#### PROVIDED INFORMATION:
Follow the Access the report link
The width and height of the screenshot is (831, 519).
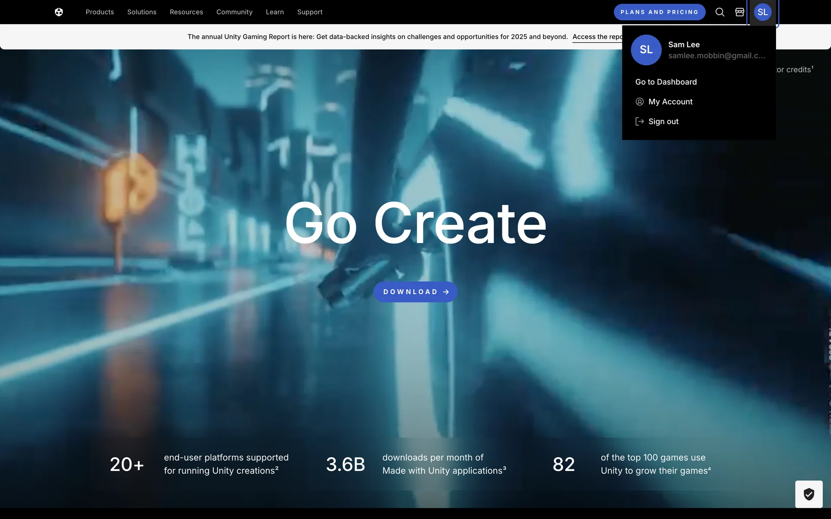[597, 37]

* * *

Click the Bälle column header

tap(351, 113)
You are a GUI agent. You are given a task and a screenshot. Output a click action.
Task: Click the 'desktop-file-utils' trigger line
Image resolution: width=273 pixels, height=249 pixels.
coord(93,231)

#### WORK TO BE COMPLETED:
Output, unchanged, the lines of the items that run from the line containing "Click the Bälle column header" through the line containing "coord(93,231)", with both of those lines included.

#### TASK ANSWER:
Click the Bälle column header

tap(351, 113)
You are a GUI agent. You are given a task and a screenshot. Output a click action.
Task: Click the 'desktop-file-utils' trigger line
Image resolution: width=273 pixels, height=249 pixels.
coord(93,231)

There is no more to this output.